>> Begin RECORDS PROVIDED

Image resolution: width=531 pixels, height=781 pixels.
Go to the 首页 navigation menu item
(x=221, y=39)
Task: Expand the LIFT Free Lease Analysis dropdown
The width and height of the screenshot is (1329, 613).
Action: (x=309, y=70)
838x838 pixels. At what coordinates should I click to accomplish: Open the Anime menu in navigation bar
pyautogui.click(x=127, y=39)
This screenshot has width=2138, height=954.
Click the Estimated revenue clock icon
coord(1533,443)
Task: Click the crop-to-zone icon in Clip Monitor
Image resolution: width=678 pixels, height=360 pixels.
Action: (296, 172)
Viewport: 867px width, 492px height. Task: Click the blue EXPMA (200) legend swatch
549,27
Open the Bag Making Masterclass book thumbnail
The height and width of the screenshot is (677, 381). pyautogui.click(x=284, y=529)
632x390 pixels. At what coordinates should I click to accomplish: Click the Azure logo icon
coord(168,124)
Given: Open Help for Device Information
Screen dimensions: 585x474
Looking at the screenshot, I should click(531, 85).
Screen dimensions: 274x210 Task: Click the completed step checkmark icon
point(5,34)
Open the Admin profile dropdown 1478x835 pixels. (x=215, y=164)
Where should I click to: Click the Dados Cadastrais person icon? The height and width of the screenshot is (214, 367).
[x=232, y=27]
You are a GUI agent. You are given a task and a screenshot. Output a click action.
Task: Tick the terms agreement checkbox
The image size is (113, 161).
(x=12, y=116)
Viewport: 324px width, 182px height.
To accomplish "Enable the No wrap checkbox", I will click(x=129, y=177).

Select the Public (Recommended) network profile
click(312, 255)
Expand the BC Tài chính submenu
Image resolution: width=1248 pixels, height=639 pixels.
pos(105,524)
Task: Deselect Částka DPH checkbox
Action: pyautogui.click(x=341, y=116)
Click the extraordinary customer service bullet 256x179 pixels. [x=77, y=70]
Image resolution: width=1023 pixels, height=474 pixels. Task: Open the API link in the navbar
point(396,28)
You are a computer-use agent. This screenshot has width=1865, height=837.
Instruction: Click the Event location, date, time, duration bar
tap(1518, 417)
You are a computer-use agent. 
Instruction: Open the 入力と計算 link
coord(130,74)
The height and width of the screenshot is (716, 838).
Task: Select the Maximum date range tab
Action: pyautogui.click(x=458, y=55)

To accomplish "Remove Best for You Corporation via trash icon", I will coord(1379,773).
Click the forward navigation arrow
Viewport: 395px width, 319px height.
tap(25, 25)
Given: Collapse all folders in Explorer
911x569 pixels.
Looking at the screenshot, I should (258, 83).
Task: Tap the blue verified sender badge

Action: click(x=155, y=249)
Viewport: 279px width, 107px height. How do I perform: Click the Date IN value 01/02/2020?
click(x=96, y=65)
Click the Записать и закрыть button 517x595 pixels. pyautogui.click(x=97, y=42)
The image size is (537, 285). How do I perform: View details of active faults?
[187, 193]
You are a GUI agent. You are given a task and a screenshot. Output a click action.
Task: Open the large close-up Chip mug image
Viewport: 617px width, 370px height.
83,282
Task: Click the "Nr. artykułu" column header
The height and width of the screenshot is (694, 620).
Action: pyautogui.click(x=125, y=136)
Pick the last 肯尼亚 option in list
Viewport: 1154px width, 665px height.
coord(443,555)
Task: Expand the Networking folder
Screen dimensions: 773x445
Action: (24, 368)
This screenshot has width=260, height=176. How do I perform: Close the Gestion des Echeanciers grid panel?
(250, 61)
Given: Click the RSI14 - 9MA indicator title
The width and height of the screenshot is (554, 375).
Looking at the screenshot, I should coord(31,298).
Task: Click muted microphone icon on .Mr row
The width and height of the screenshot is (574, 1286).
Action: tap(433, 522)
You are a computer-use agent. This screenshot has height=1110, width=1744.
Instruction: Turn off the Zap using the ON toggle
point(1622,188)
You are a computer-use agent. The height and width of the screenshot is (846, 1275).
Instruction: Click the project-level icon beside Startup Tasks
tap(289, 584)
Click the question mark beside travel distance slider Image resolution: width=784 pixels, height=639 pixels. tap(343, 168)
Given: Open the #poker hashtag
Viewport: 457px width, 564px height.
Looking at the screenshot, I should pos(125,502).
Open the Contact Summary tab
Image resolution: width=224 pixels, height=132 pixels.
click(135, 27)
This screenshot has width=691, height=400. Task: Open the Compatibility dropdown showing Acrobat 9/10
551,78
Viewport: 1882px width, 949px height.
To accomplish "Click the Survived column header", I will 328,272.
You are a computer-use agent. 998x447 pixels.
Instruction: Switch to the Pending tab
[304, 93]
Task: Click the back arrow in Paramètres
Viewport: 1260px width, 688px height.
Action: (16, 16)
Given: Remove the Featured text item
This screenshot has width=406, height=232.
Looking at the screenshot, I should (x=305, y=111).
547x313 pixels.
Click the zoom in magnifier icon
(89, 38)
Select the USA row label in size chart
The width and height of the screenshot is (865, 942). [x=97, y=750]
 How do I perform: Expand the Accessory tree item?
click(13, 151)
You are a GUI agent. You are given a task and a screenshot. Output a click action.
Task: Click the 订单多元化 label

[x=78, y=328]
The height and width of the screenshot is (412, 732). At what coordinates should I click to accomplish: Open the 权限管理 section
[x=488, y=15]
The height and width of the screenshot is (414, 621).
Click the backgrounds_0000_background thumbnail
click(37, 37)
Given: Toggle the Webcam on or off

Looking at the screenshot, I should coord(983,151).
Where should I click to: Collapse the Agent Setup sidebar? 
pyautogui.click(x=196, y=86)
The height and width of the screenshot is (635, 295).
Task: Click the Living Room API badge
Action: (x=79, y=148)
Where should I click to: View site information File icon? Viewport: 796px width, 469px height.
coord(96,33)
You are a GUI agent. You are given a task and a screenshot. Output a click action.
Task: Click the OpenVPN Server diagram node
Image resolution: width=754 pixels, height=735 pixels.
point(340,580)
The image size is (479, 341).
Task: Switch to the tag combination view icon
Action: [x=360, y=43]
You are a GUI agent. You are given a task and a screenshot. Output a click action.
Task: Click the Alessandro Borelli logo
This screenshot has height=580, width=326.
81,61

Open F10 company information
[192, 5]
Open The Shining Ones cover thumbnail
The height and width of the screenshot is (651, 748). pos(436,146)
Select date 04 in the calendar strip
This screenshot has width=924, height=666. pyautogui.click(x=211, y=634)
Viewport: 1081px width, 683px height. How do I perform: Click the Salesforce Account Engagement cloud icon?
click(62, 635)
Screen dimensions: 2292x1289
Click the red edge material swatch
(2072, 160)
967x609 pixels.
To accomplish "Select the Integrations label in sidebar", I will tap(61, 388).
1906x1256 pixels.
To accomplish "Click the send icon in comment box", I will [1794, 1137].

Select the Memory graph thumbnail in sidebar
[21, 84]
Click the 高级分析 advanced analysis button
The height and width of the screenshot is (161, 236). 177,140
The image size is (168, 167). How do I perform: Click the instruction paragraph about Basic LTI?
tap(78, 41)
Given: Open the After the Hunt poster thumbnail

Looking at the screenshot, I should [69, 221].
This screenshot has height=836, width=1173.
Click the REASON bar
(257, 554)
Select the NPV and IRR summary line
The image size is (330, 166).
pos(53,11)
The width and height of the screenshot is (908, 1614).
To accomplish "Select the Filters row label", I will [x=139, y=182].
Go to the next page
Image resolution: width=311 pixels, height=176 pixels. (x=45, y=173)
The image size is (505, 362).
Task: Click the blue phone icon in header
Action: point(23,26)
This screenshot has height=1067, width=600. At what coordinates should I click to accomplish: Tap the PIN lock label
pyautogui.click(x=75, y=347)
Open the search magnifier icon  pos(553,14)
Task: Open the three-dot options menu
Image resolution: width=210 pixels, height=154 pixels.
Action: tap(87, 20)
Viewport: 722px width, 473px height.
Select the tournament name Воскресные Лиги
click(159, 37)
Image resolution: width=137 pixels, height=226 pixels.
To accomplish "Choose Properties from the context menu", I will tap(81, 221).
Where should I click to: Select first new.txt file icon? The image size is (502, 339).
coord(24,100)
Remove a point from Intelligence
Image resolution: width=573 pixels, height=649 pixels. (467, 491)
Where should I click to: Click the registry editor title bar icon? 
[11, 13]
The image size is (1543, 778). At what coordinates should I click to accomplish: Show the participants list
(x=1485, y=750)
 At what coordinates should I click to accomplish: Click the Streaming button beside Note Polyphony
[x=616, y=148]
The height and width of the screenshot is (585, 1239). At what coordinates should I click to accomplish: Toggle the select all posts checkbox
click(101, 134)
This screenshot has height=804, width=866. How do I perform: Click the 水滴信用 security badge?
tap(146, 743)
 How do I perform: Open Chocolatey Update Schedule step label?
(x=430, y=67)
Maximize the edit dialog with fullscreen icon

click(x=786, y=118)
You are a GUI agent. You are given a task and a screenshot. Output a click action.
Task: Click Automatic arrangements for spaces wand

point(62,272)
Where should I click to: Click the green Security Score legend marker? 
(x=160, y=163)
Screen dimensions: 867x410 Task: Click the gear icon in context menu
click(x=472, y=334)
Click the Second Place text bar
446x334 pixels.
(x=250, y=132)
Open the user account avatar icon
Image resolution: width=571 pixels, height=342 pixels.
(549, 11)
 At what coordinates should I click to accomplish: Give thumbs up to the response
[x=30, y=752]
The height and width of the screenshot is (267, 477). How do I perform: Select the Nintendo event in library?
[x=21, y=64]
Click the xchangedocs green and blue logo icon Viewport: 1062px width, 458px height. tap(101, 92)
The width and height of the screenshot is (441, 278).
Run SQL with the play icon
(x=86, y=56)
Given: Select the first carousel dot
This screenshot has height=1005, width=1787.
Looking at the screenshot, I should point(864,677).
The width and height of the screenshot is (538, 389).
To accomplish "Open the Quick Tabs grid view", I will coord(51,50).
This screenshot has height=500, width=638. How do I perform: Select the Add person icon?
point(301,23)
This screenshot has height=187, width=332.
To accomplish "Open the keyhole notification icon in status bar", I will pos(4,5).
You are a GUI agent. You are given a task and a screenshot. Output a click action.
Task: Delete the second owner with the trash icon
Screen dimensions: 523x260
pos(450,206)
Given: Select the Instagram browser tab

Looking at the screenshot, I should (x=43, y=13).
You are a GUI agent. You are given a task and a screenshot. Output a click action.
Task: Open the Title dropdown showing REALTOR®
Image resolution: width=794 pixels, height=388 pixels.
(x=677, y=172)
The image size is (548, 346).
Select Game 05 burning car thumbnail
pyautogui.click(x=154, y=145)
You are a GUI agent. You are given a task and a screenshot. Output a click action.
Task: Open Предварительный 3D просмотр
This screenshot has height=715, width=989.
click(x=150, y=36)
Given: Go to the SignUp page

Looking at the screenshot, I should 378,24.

>> End RECORDS PROVIDED

» **TASK DETAILS**
Copy out everything in the listing above from the line containing "Viewport: 1081px width, 683px" down to the line containing "[x=616, y=148]", with both of those lines included and every line kept unchanged.

» **RESULT BELOW**
Viewport: 1081px width, 683px height. How do I perform: Click the Salesforce Account Engagement cloud icon?
click(62, 635)
Screen dimensions: 2292x1289
Click the red edge material swatch
(2072, 160)
967x609 pixels.
To accomplish "Select the Integrations label in sidebar", I will tap(61, 388).
1906x1256 pixels.
To accomplish "Click the send icon in comment box", I will [1794, 1137].

Select the Memory graph thumbnail in sidebar
[21, 84]
Click the 高级分析 advanced analysis button
The height and width of the screenshot is (161, 236). 177,140
The image size is (168, 167). How do I perform: Click the instruction paragraph about Basic LTI?
tap(78, 41)
Given: Open the After the Hunt poster thumbnail

Looking at the screenshot, I should [69, 221].
This screenshot has height=836, width=1173.
Click the REASON bar
(257, 554)
Select the NPV and IRR summary line
The image size is (330, 166).
pos(53,11)
The width and height of the screenshot is (908, 1614).
To accomplish "Select the Filters row label", I will [x=139, y=182].
Go to the next page
Image resolution: width=311 pixels, height=176 pixels. (x=45, y=173)
The image size is (505, 362).
Task: Click the blue phone icon in header
Action: point(23,26)
This screenshot has height=1067, width=600. At what coordinates should I click to accomplish: Tap the PIN lock label
pyautogui.click(x=75, y=347)
Open the search magnifier icon  pos(553,14)
Task: Open the three-dot options menu
Image resolution: width=210 pixels, height=154 pixels.
Action: tap(87, 20)
Viewport: 722px width, 473px height.
Select the tournament name Воскресные Лиги
click(159, 37)
Image resolution: width=137 pixels, height=226 pixels.
To accomplish "Choose Properties from the context menu", I will tap(81, 221).
Where should I click to: Select first new.txt file icon? The image size is (502, 339).
coord(24,100)
Remove a point from Intelligence
Image resolution: width=573 pixels, height=649 pixels. (467, 491)
Where should I click to: Click the registry editor title bar icon? 
[11, 13]
The image size is (1543, 778). At what coordinates should I click to accomplish: Show the participants list
(x=1485, y=750)
 At what coordinates should I click to accomplish: Click the Streaming button beside Note Polyphony
[x=616, y=148]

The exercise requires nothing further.